Роджер и Айлин в сумерках спускаются ко Второму лагерю, чтобы забрать снаряжение, — того, что есть у ведущей группы в Третьем лагере, не хватает. Спуск дается мышцам легче, чем подъем, но требует равной сосредоточенности. Ко времени, когда они добираются до Второго лагеря, Роджер сильно устает, и прохладная, лишенная солнечного света стена вновь ввергает его в уныние. Вверх-вниз, вверх-вниз.
Вечером, на закате, во время разговора по радио между Айлин и Мари разгорается спор, когда Айлин приказывает ведущим спуститься и немного поработать носильщиками.
— Слушай, Мари, кроме вас, еще никто ни одного питча не проложил, верно? А мы пришли сюда не за тем, чтобы таскать за вами вещи, понятно?
Судя по голосу, Айлин раздражена не на шутку.
Мари настаивает, что первая команда хорошо справляется и еще не устала.
— Дело не в этом. Завтра спускайтесь в Первый лагерь и заканчивайте там с вещами. Нижняя команда пойдет вверх и перевезет Второй лагерь к Третьему, а те, кто сейчас во Втором, сделают ходку к Третьему и попробуют пойти ведущими. Вот как должно быть, Мари.
За радиопомехами слышно, как Дугал говорит что-то Мари. Наконец Мари соглашается:
— Да, мы все равно будем нужнее, когда начнется более сложный подъем. Но сильно замедляться мы не можем.
После этого разговора Роджер выходит из шатра и садится на выступ, чтобы понаблюдать за сумерками. Далеко на востоке поверхность еще освещена, но постепенно затемняется, окрашиваясь тускло-сиреневым под чернильным небом. Зеркальный сумрак. Сверху то тут, то там искрятся звезды. Воздух прохладный, но ветра нет, и он слышит, как Ганс и Френсис в своем шатре спорят о ледниковой шлифовке. Френсис, ареолог в некоторой степени, явно не согласна с Гансом в вопросе происхождения уступа и во время подъема занимается в том числе поиском каких-либо свидетельств в самой породе.
Айлин подсаживается к Роджеру.
— Не возражаешь?
— Нет.
Она молчит, и он осознает, что она, может быть, расстроена.
— Мне жаль, что с Мари так трудно поладить, — говорит он.
Она отмахивается рукой.
— Она всегда такая. Это ничего не значит. Она просто хочет подниматься, и все. — Айлин усмехается. — У нас такое случается в каждой совместной экспедиции, но она все равно мне нравится.

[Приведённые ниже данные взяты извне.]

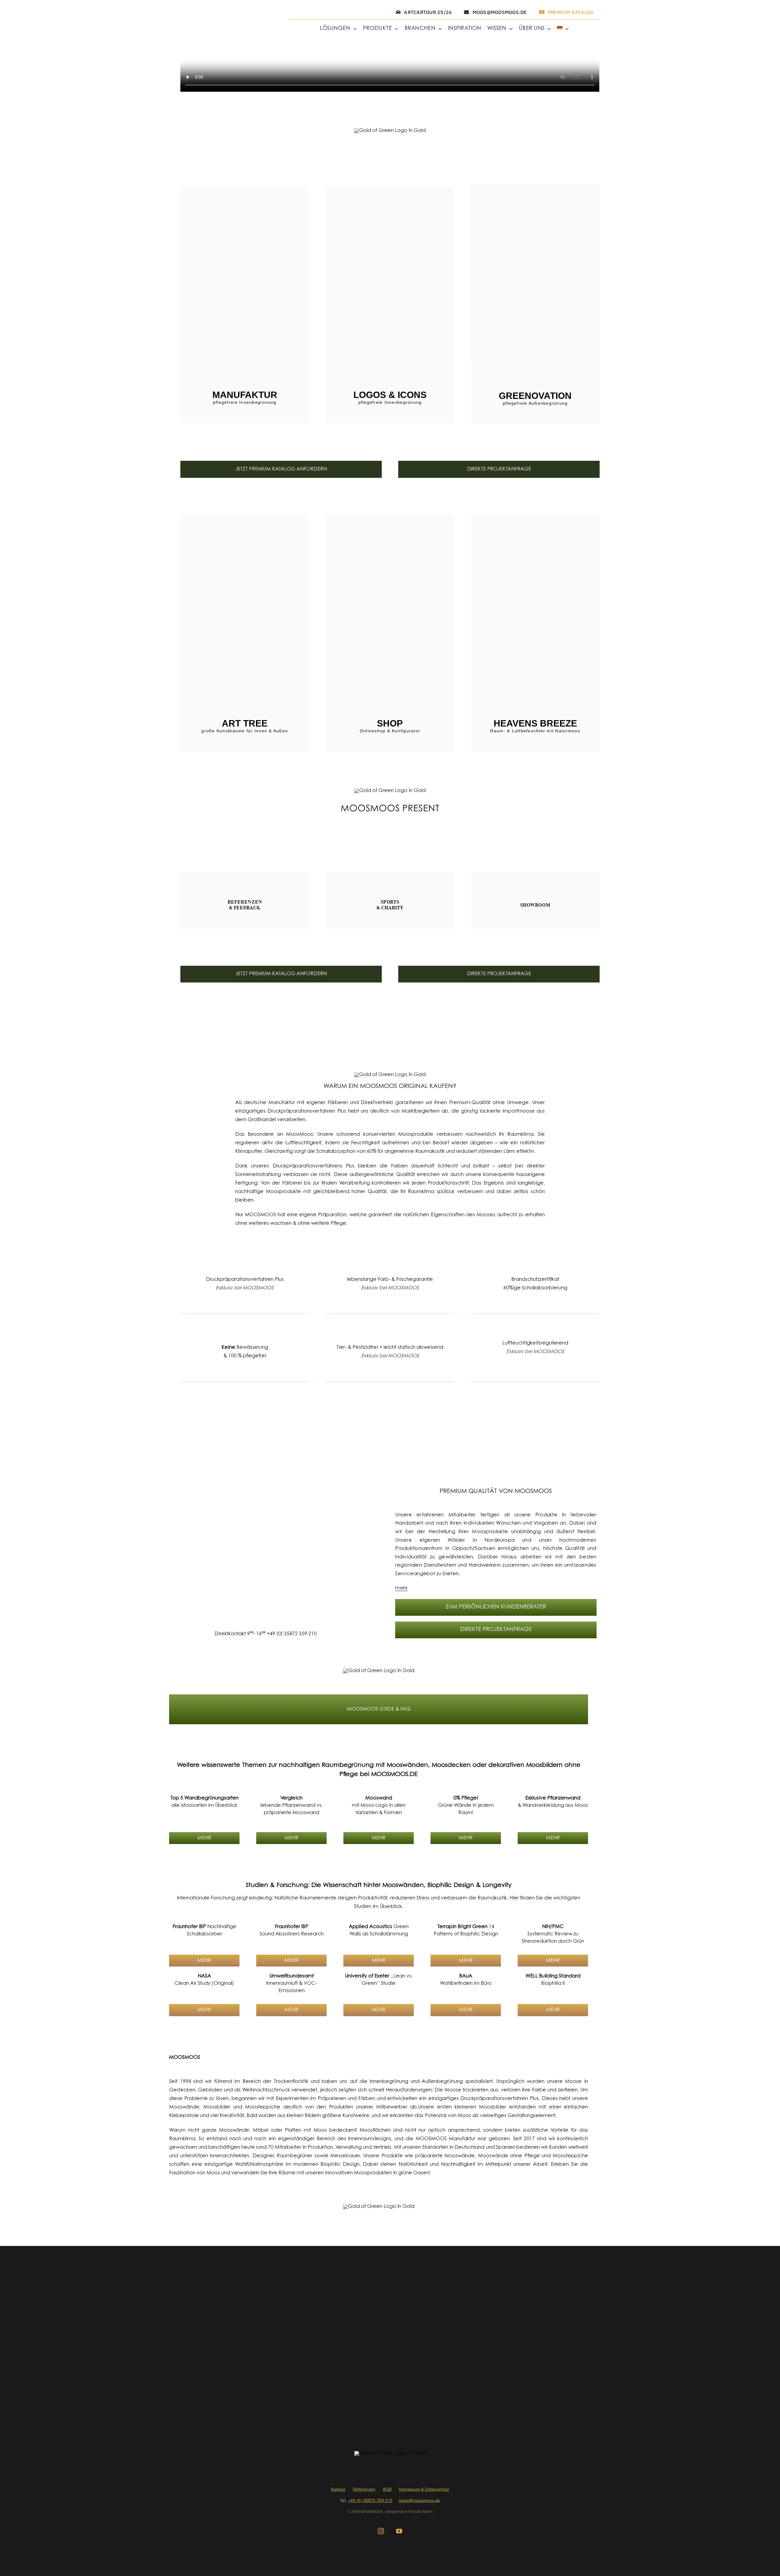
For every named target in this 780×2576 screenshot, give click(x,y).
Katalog (338, 2489)
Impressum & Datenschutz (424, 2489)
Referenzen (364, 2489)
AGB (387, 2489)
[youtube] (399, 2531)
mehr (401, 1588)
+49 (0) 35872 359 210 (292, 1634)
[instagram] (380, 2531)
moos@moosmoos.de (419, 2500)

— Хм. — Роджер поднимает брови. — Никогда бы не подумал.
Она не отвечает. Они еще какое-то время просто сидят рядом. Мысли Роджера возвращаются к прошлому, и его вновь охватывает уныние.
— Ты будто… обеспокоен чем-то, — замечает Айлин.
— Э-э, — протягивает Роджер, — наверное, всем. — И морщится от такого признания. Но она словно пытается понять.
— Так ты, значит, боролся со всем терраформированием сразу? — спрашивает она.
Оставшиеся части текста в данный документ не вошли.